21/01/15 - L’affaire mettant en cause 23 cadres dont l’ex-directeur de la laiterie Numidia et des travailleurs de l’entreprise qui devait être jugée, hier, par le pôle judiciaire de Constantine a de nouveau été reportée au 17 mars prochain. Un report motivé par l’absence de certains accusés, dont l’un se trouve en mission à l’étranger. Cet énième renvoi, le 13ème du genre depuis la programmation de cette affaire pour la première fois au mois de mais dernier, soulève bien des interrogations depuis qu’une enquête a été ouverte en 2010 par la brigade économique de la gendarmerie sur la gestion de cette entreprise. Suite à cette enquête, 23 cadres de l’entreprise et des partenaires commerciaux ont été, rappelons-le, auditionnés puis inculpés sous les chefs d’accusation de dilapidation de fonds publics, octroi de privilèges à des tiers, négligence ayant causé des pertes à l’usine, abus d’autorité en vue de l’obtention de privilèges non autorisés, mauvaise gestion etc. Une expertise ordonnée par le pôle judiciaire spécialisé de Constantine a abouti en outre à la conclusion de mauvaise gestion et de violation du code des marchés durant la période s’étalant entre 2004 et 2010.    

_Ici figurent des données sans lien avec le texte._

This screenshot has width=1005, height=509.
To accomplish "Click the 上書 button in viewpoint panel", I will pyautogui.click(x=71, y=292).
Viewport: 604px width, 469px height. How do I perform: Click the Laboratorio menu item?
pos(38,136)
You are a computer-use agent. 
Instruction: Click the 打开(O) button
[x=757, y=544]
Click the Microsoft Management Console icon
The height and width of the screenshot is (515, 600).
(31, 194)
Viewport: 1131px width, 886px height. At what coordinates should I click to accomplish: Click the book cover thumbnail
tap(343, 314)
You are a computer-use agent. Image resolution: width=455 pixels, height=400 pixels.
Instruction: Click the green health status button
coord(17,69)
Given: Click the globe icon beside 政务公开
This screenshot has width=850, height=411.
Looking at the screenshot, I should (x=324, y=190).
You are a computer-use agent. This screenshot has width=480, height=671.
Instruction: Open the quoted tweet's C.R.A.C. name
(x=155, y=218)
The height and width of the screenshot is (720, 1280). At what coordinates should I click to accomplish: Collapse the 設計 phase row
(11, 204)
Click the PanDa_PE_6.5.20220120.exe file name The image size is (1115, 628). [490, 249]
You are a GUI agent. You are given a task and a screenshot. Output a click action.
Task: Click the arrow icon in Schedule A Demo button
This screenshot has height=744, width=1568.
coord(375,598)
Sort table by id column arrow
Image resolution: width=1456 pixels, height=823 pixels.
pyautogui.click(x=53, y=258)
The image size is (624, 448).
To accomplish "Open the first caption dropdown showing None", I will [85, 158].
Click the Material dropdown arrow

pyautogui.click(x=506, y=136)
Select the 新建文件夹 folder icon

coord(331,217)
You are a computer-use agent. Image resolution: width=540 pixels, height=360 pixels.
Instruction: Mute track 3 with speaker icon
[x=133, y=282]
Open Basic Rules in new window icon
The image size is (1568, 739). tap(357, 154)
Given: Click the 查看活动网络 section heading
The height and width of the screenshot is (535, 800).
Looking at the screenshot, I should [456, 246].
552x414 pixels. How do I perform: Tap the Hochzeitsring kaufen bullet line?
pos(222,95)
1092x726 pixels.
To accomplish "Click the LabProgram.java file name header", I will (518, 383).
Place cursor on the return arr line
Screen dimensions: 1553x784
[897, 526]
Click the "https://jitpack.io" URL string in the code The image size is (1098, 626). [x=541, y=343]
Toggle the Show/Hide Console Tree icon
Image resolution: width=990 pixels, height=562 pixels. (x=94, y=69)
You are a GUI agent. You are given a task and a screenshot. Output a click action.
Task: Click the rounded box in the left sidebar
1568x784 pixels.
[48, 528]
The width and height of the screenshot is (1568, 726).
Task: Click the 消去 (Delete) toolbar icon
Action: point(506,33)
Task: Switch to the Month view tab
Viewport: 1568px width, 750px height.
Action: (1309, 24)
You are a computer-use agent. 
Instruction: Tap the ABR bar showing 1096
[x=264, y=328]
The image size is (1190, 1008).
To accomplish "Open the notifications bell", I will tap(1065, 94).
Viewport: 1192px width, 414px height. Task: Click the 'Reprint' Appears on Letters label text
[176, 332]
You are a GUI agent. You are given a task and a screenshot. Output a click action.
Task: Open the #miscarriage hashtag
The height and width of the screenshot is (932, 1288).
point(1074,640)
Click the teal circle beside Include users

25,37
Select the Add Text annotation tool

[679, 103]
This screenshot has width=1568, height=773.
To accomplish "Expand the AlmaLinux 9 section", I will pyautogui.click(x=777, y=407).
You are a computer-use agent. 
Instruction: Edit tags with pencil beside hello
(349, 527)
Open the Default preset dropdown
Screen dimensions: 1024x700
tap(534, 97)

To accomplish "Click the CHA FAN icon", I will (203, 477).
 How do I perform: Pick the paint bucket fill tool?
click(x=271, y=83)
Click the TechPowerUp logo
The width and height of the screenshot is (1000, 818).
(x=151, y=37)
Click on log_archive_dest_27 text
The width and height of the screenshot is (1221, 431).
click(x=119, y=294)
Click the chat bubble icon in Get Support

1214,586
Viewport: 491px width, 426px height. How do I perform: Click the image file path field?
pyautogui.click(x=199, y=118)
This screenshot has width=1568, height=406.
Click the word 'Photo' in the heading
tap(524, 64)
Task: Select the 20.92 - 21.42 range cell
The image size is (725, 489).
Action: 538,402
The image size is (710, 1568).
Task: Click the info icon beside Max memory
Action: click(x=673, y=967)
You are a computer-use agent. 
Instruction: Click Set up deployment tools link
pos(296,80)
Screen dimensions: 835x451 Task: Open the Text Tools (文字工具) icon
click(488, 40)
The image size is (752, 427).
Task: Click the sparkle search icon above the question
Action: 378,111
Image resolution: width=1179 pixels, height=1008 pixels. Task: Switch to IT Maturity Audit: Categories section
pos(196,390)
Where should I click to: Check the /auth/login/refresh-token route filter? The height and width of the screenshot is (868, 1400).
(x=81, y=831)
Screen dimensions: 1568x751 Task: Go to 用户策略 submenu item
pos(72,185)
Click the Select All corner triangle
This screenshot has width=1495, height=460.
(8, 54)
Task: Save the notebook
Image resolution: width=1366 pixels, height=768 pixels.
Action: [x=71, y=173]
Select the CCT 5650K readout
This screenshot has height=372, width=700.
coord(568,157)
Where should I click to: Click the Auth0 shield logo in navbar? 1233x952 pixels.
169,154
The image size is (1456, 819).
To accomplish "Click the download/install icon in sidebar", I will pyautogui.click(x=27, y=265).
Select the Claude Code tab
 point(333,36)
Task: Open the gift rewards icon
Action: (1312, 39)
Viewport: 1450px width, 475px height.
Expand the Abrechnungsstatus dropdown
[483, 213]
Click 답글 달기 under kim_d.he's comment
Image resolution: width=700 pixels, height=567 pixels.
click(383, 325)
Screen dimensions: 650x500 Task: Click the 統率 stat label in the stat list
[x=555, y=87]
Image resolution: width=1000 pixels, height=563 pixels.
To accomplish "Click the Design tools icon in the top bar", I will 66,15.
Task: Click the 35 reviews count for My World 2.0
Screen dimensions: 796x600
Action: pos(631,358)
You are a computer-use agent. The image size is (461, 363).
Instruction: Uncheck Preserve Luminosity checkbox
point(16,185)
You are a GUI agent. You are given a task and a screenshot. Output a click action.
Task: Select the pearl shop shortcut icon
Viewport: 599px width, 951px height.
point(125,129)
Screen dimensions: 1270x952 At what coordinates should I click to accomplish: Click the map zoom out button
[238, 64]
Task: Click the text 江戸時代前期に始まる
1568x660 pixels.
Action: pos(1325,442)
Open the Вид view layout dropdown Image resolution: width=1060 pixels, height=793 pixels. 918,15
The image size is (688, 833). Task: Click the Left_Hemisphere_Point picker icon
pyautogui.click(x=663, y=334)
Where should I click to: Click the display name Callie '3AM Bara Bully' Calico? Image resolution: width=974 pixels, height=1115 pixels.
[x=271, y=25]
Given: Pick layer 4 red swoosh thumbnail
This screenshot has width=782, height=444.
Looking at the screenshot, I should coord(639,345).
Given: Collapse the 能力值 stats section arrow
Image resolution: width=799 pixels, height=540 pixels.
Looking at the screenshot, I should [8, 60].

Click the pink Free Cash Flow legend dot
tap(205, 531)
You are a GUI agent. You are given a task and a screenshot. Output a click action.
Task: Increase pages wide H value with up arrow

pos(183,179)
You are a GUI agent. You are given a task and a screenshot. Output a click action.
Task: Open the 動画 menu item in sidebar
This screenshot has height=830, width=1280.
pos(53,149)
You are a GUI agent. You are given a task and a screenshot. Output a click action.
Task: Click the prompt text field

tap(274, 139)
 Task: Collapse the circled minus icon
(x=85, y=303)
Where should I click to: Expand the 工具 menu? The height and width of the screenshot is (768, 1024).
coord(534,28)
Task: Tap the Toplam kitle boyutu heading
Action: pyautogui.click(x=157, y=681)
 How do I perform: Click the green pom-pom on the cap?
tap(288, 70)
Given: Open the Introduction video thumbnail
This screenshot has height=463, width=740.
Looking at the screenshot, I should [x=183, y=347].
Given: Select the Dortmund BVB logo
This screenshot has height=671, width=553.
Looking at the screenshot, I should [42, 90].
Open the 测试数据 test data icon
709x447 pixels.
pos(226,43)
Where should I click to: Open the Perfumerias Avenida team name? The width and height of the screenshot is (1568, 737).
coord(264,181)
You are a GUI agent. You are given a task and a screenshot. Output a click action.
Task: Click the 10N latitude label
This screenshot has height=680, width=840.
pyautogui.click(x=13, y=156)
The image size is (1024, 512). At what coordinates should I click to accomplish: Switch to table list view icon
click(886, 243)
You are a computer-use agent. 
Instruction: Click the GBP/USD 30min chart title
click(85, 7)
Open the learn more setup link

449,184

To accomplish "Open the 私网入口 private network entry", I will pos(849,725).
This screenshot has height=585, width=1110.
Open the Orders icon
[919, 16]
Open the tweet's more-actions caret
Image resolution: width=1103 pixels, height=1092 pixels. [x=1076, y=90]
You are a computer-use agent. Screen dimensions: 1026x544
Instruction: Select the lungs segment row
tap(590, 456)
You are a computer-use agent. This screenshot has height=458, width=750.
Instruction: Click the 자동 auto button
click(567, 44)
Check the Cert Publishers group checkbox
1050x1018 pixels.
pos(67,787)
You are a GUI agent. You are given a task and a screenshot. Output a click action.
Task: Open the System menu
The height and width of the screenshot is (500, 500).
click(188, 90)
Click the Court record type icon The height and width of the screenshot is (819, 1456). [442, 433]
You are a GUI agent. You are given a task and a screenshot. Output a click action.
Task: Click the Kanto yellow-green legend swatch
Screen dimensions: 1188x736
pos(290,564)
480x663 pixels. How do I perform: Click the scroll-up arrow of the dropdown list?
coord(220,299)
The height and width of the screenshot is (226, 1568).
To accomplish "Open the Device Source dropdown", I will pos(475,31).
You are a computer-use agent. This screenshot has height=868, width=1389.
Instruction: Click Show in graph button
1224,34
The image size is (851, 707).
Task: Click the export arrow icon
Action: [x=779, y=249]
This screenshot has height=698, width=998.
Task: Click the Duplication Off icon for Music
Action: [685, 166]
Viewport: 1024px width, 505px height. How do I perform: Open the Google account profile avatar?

Réhabilitation du siège menaçant ruine

20/01/15 - Le local abritant l’association de solidarité retraités et actifs cheminots de Constantine (ASRAC) menaçant ruine depuis plusieurs années va enfin bénéficier d’une opération de réhabilitation au grand soulagement des concernés. Selon le président de cette association, Badaoui Khoutir «l’association n’a cessé, depuis 2004, d’alerter sur l’état de la bâtisse». L’éminence d’un effondrement a contraint à l’arrêt des activités multiples destinées aux jeunes et aux étudiants qui fréquentent les lieux. En dépit de rapports établis par pas moins de quatre bureaux d’études, le problème de la réhabilitation de ce local, sis à la rue Tatache, est resté sans écho jusqu’à récemment. Les démarches entreprises avec ténacité  par l’ASRAC auprès des pouvoirs publics ont fini par porter leurs fruits. Et partant, notre interlocuteur a tenu « à porter à la connaissance des anciens stagiaires et étudiants  que le wali, Hocine Ouadah, a donné des instructions pour la prise en charge de la réhabilitation du siège de l’ASRAC». Et de « saluer la décision du chef de l’exécutif en faveur de cette association d’utilité publique». L’association en question dispose «d’un centre de formation polyvalent assurant des activités pluridisciplinaires aux jeunes filles et garçons, parmi les plus démunis, dont des formations en couture, coiffure, musique et informatique et même des cours de soutien grâce au bénévolat». Outre une bibliothèque de plus de 1800 ouvrages et des équipements de musique.